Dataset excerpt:
***
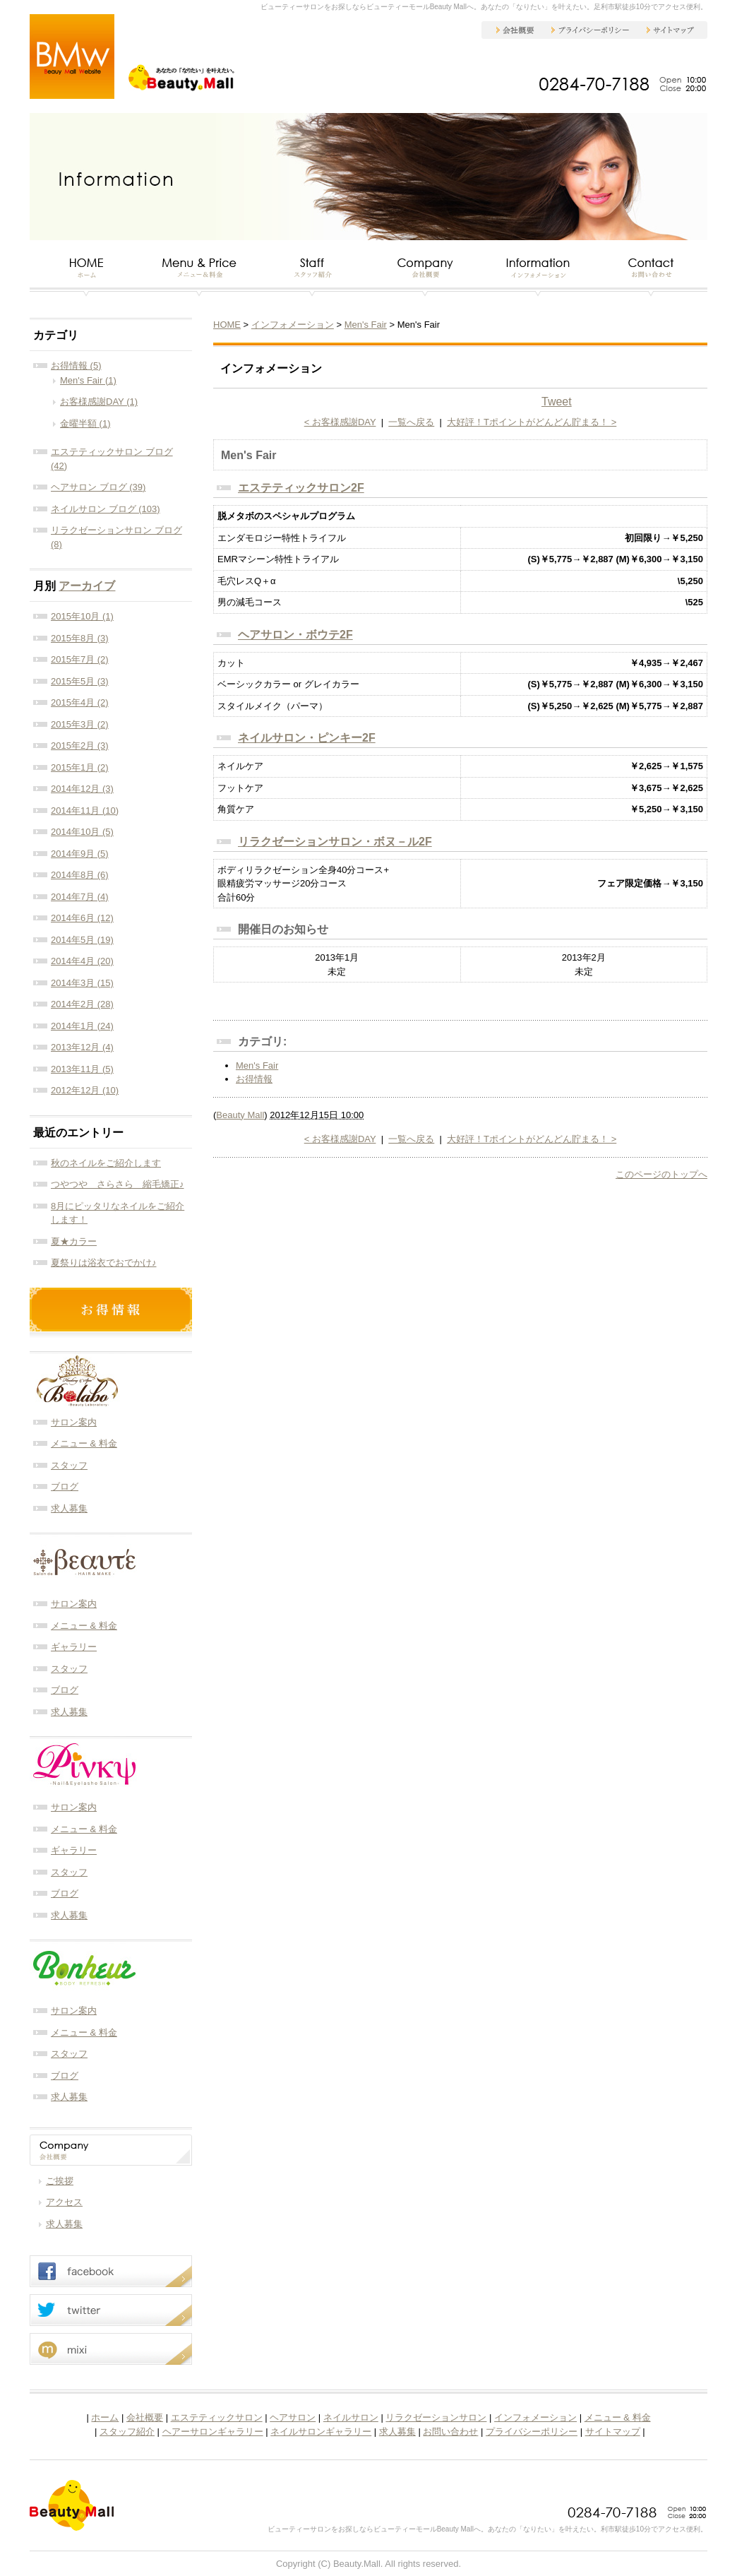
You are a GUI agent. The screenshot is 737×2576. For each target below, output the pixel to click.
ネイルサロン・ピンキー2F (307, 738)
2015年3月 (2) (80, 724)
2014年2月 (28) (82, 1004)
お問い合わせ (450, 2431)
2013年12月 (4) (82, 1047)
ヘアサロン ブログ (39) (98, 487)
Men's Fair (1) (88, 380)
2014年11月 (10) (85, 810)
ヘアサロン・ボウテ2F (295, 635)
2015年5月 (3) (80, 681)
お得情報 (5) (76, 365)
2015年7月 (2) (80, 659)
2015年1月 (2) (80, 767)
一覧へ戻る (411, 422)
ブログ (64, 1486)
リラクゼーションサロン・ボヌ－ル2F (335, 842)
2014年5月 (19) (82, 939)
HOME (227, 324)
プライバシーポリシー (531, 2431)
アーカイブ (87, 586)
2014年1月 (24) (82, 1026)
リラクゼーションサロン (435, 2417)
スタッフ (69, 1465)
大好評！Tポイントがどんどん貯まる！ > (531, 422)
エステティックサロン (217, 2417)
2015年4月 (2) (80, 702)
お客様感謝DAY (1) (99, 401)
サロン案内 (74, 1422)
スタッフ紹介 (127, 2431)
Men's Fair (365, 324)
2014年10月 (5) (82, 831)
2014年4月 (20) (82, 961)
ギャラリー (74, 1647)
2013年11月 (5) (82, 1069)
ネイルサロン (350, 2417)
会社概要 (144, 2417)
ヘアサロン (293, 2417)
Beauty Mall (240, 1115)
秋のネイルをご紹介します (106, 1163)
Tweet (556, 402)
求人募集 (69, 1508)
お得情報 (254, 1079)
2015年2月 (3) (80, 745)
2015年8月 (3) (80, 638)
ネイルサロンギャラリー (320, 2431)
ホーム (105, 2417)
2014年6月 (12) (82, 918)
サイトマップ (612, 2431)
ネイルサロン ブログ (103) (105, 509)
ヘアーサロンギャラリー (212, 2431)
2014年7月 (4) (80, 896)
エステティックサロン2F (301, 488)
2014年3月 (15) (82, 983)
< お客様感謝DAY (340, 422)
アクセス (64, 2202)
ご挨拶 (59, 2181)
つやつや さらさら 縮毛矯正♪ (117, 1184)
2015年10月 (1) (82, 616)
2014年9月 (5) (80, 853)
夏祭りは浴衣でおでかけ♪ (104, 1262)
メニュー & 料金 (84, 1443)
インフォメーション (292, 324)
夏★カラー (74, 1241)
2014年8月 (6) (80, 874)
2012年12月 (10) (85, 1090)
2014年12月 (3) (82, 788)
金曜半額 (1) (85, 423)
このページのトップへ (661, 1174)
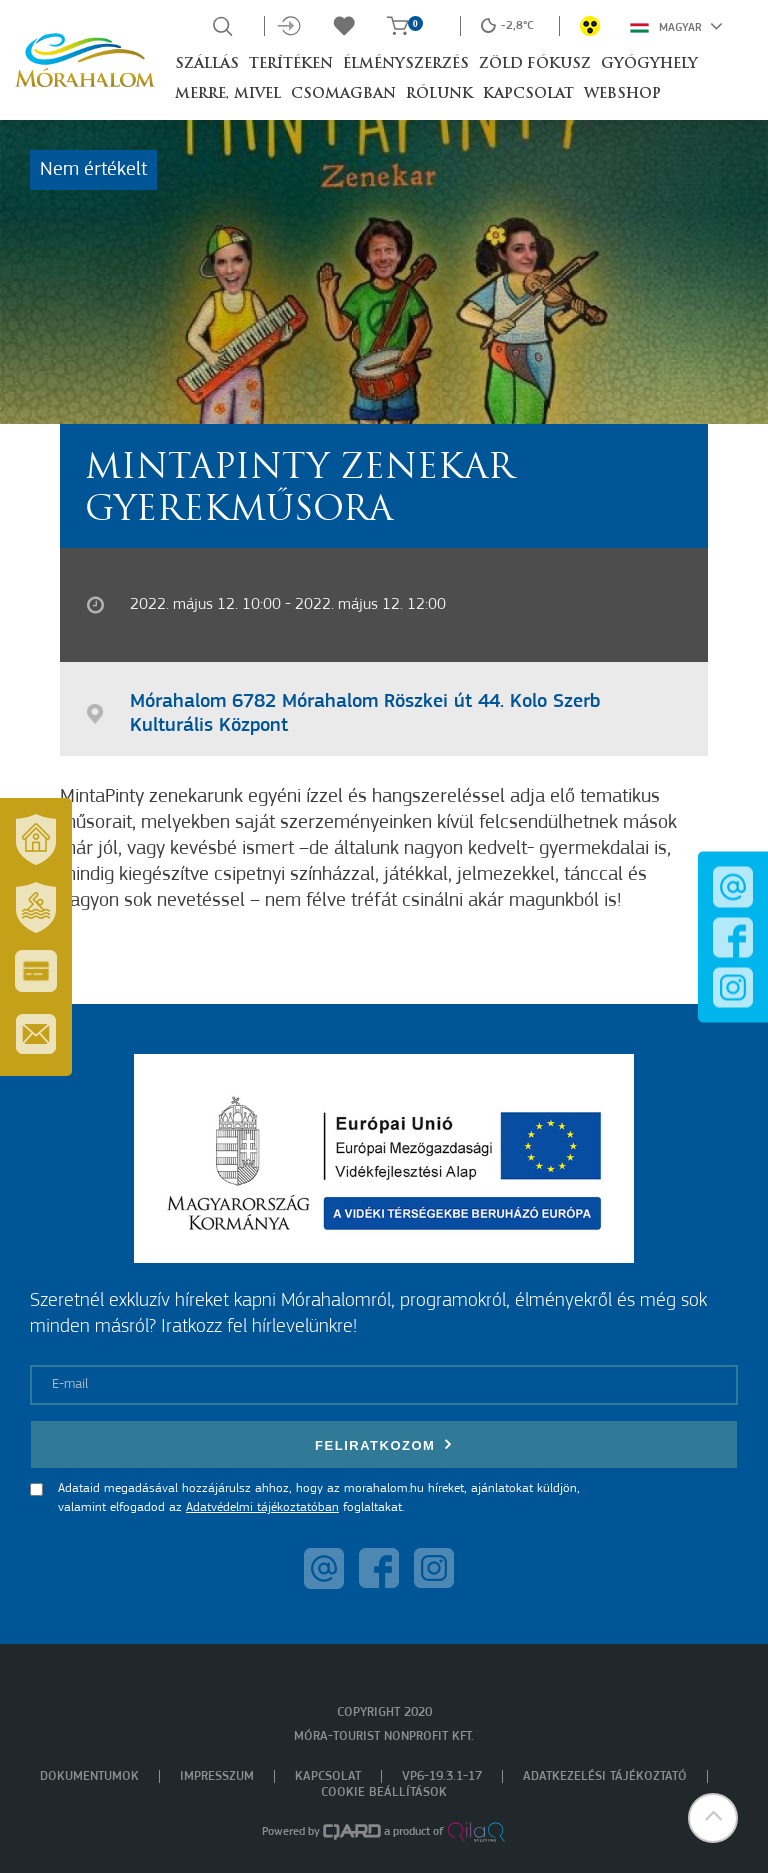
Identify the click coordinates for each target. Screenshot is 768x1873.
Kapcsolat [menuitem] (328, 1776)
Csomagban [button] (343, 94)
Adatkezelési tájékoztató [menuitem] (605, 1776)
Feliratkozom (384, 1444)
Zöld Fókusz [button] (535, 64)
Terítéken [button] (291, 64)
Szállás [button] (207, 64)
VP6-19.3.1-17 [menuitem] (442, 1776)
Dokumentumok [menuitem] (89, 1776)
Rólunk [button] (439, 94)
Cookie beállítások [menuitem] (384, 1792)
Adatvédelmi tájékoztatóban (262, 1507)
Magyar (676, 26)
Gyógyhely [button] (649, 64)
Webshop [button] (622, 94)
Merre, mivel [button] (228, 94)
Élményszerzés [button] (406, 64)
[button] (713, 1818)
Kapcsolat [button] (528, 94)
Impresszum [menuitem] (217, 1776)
***
- _Your task_: Shift the coordinates in the part of the material that opens with the line containing "Dokumentumok [menuitem] (89, 1776)" and closes at the end of the material by adding 62 to every number in them. Write those lines out again in full, the text before each pair of coordinates included.

- _Solution below_:
Dokumentumok [menuitem] (151, 1838)
Rólunk [button] (501, 156)
Cookie beállítások [menuitem] (446, 1854)
Adatvédelmi tájékoztatóban (324, 1569)
Magyar (738, 88)
Gyógyhely [button] (711, 126)
Webshop [button] (684, 156)
Merre, mivel [button] (290, 156)
Élményszerzés [button] (468, 126)
[button] (775, 1880)
Kapcsolat [button] (590, 156)
Impresszum [menuitem] (279, 1838)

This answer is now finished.